### WRITTEN TASK
Convert the material from the line containing "Click the exclamation emoji before Сада имамо" down through the line containing "coord(29,156)" into a two-column CSV headed text and answer. Give each text and its answer one row, with every field in double quotes and any line breaks replaced by spaces.

### RECORDED INFORMATION
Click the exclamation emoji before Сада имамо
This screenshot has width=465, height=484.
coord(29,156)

==

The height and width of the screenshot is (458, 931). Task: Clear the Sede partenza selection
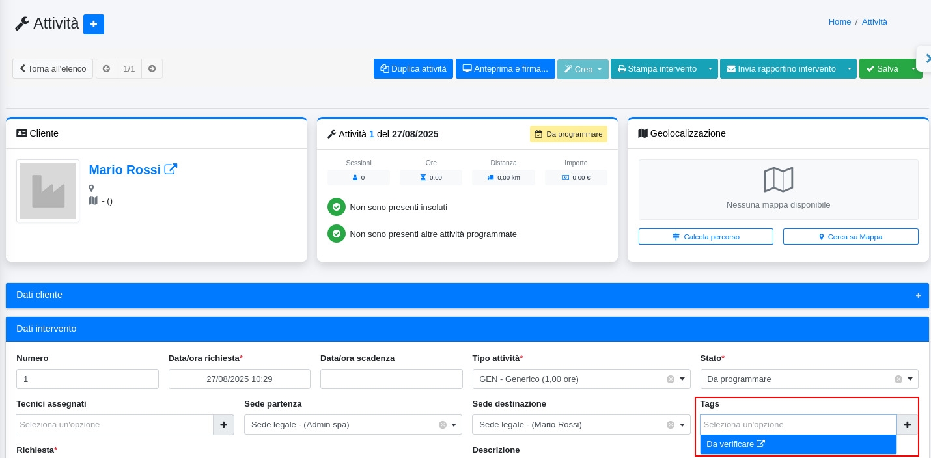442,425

...

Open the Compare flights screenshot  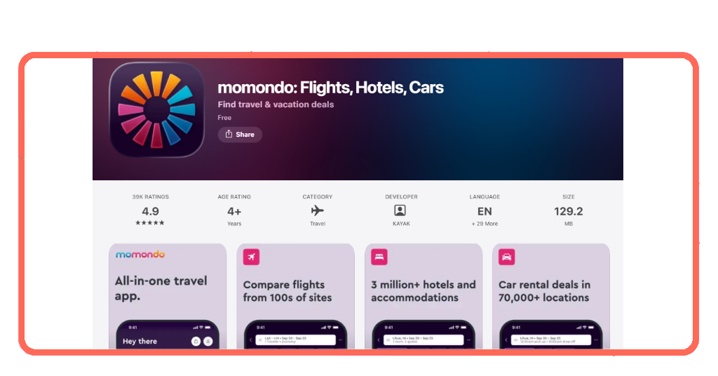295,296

### REPLY TO THE TASK
text,answer
"Click the exclamation emoji before Сада имамо This screenshot has width=465, height=484.","coord(29,156)"